#### [ЗАДАЧА]
Верните дословно отрывок из приведенного ниже текста о «Спартаке»: начните со слов, где есть "Одно из прекраснейших", и остановитесь после "или прихватить зонтик.".

#### [ИСХОДНЫЙ ТЕКСТ]
__________

Одно из прекраснейших ощущений – рождение уверенности. Прежде доверял только наставникам, теперь доверяю и себе. А мое «хочу» – «Спартак». Почувствовав, что уже способен учиться в «академии», хотел постигать науку именно спартаковскую.

1946 год. Финальный кубковый матч. «Спартак» встречается с тбилисским «Динамо». Он явно слабее, но выигрывает!

1947 год. Снова финал Кубка. На этот раз спартаковцы играют против «Торпедо», команды, превосходящей их во многих отношениях. И снова побеждают!

Сидел на трибуне, терялся в догадках – почему? Ведь это не просто везение. Какой-то неукротимый дух, А из чего он возникает, как его обрести?

КРАСНОЕ И БЕЛОЕ – ГРУППОВОЙ ПОРТРЕТ

Сегодня играет «Спартак» – и я собираюсь на стадион. Посматриваю в окно – как там погода? У футболиста форма неизменна – хоть пекло, хоть снег с дождем. Это зритель волен утеплиться или прихватить зонтик.

Когда-то совсем другими были для меня дни спартаковских матчей. Настраивался на игру, выходил на поле… Теперь мое место на трибуне, в окружении страстных спартаковских болельщиков, которые уверены, что лучше тренера и футболистов знают, как должно играть их команде: «Отдай пас!» «Не стой!» «Куда мчишься, куда?!.» Бывает, кто-то повернется в мою сторону: «Никита Палыч, – узнали, стало быть, – скажите вы им, чтоб они…» Разведу в ответ руками: я только зритель, ребята.

__________

#### [СТРОКИ ДАННЫХ]
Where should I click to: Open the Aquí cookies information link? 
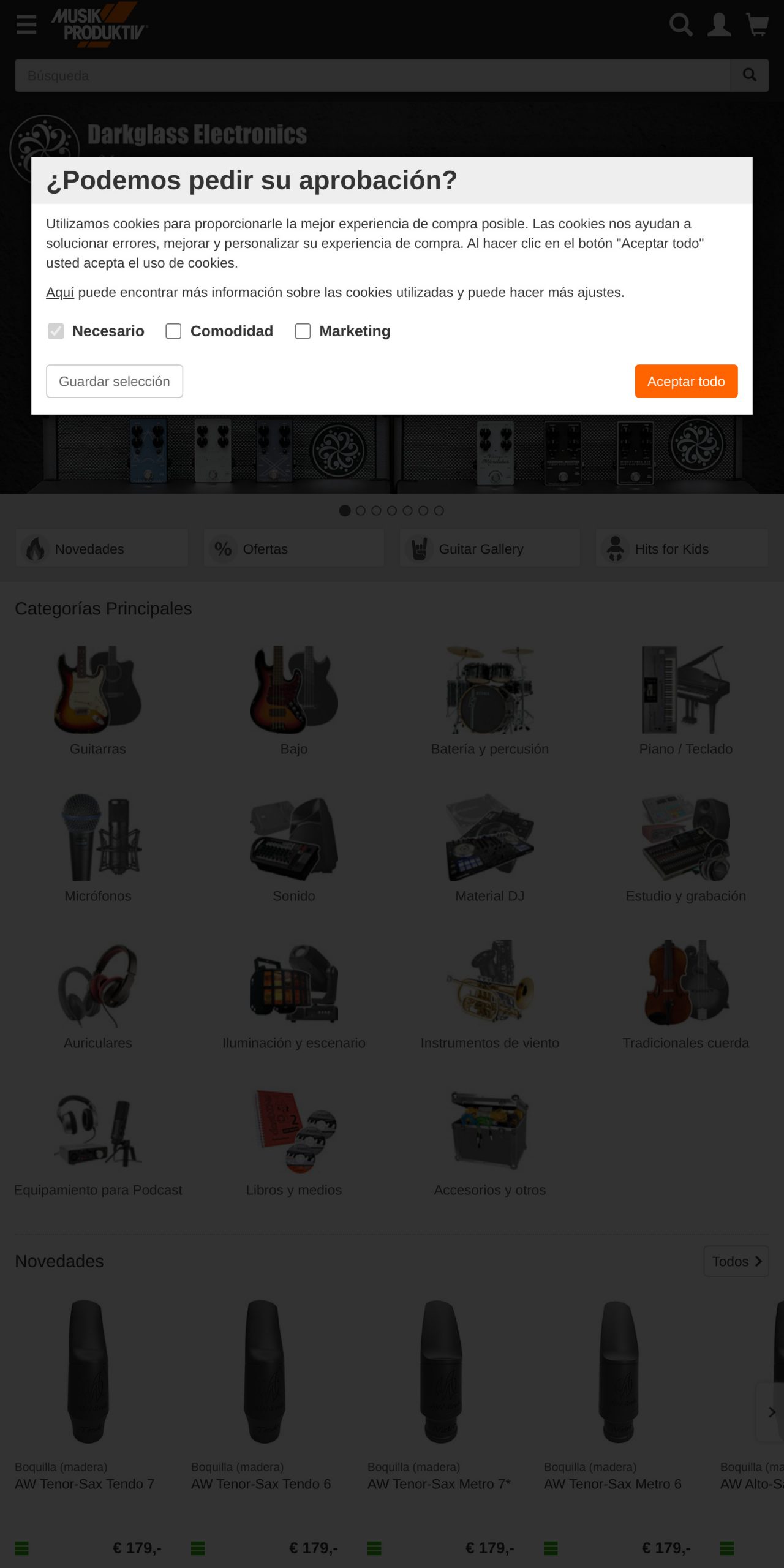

__________

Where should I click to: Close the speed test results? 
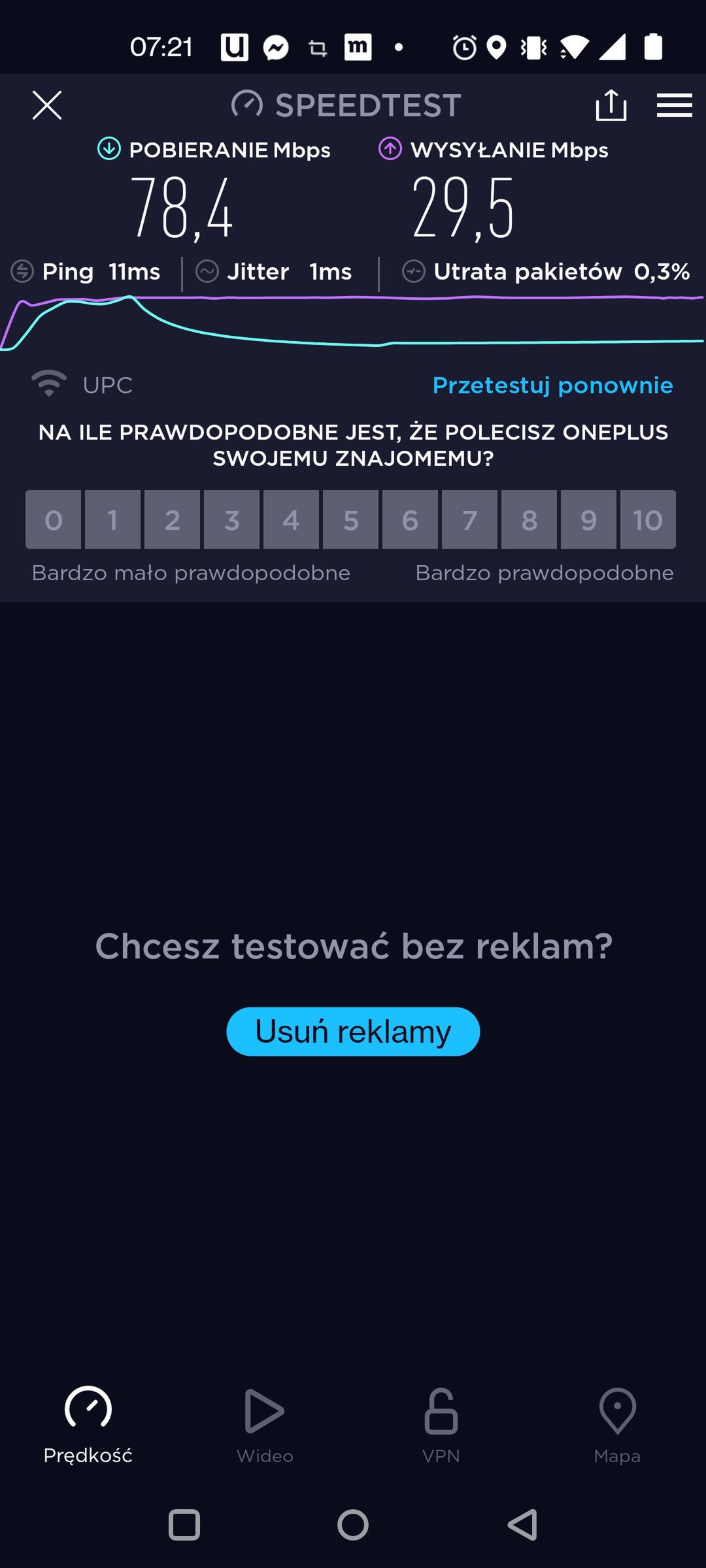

__________

#### [ВЫПОЛНЕННОЕ ЗАДАНИЕ]
Одно из прекраснейших ощущений – рождение уверенности. Прежде доверял только наставникам, теперь доверяю и себе. А мое «хочу» – «Спартак». Почувствовав, что уже способен учиться в «академии», хотел постигать науку именно спартаковскую.

1946 год. Финальный кубковый матч. «Спартак» встречается с тбилисским «Динамо». Он явно слабее, но выигрывает!

1947 год. Снова финал Кубка. На этот раз спартаковцы играют против «Торпедо», команды, превосходящей их во многих отношениях. И снова побеждают!

Сидел на трибуне, терялся в догадках – почему? Ведь это не просто везение. Какой-то неукротимый дух, А из чего он возникает, как его обрести?

КРАСНОЕ И БЕЛОЕ – ГРУППОВОЙ ПОРТРЕТ

Сегодня играет «Спартак» – и я собираюсь на стадион. Посматриваю в окно – как там погода? У футболиста форма неизменна – хоть пекло, хоть снег с дождем. Это зритель волен утеплиться или прихватить зонтик.